Signing Thread Updated

Finally got around to updating the signings thread, check it out via the link at the top if so inclined. Because I feel bad about the general lameness of this post (hey, I updated something! = lame), here’s a comment that serves as a quick teaser to some of the 2010 stuff on the way. We’re talking 2010 prep arms here:

Cole and Taillon are 1-2, no doubt, but Whitson, Allie, and Covey are all getting potential first round buzz. I personally loved what I saw on video of Cam Bedrosian. Another big personal favorite of mine is Jesus Valdez, super projectable and already armed with a fastball with sick late life.

I’m also the guy that was telling anybody that would listen (my mom) that Mike Burgess would go higher than Jason Heyward at around this point in the process, so my track record of early projections hasn’t been so great. Hey, I try…

Ha, I actually found my original quote re: Burgess vs Heyward. The internet is a magical place…

As for the question at hand, I personally like Burgess best at this point. The combination of raw power, explosive (though inconsistent) swing mechanics, 94 mph arm strength, playable speed (6.9 60), and baserunning instincts well beyond his years make for a heck of a total package.
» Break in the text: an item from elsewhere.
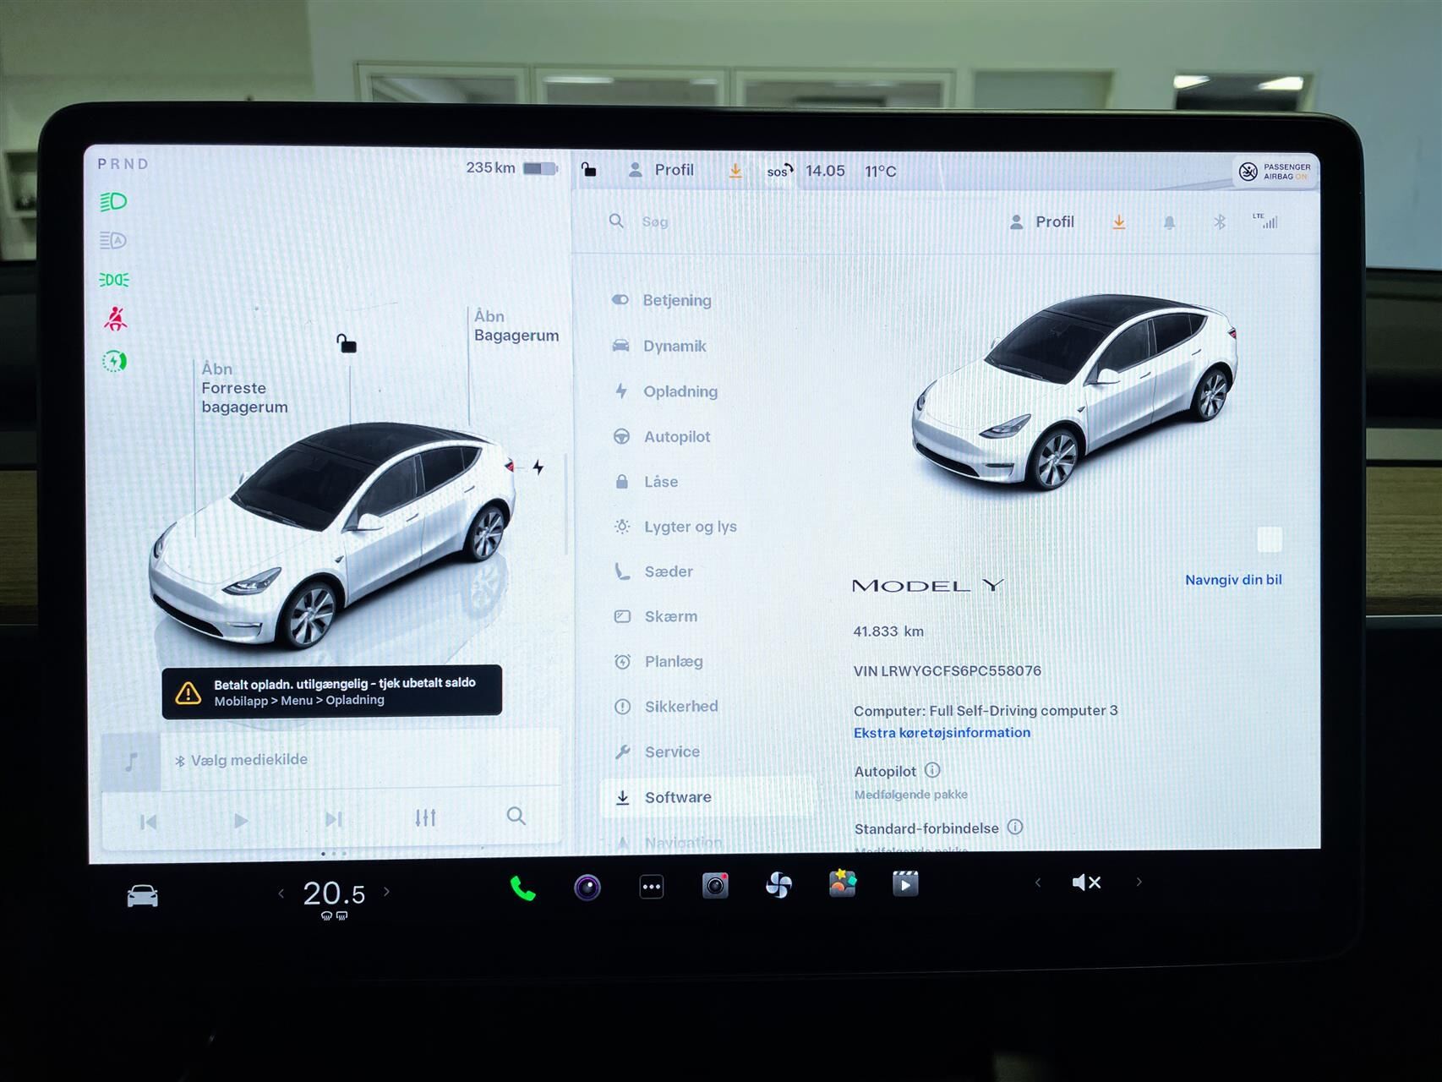Screen dimensions: 1442x1082
Task: Open Bluetooth settings icon
Action: click(x=1218, y=222)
Heyward and Vitters are both excellent prospects in their own right and any argument supporting either would definitely have merit.

Speaking of Vitters, I’ve really been impressed with him and the group of high school third basemen in general this season. My favorite of that group and minor sleeper come draft day is Victor Sanchez from California. I don’t think I’ll be able to go see any of the top HS third basemen this year in person, but I’d be very interested to see how they stack up against last year’s consensus top high school infielder, Billy Rowell (a player who I was lucky enough to see in person multiple times).

I feel like that quote encapsulates so much of what I’m all about when it comes to the draft. Poor projections (Burgess over Heyward), being too quick to look too far into the future (talking about Sanchez, a prime 2010 draft, back in 2007), and bragging about getting to see a player in person (yes, because seeing Rowell a bunch in high school makes me an expert!). I hope I’ve grown a bit since then, but…I doubt I have. Eh, personal growth is so overrated.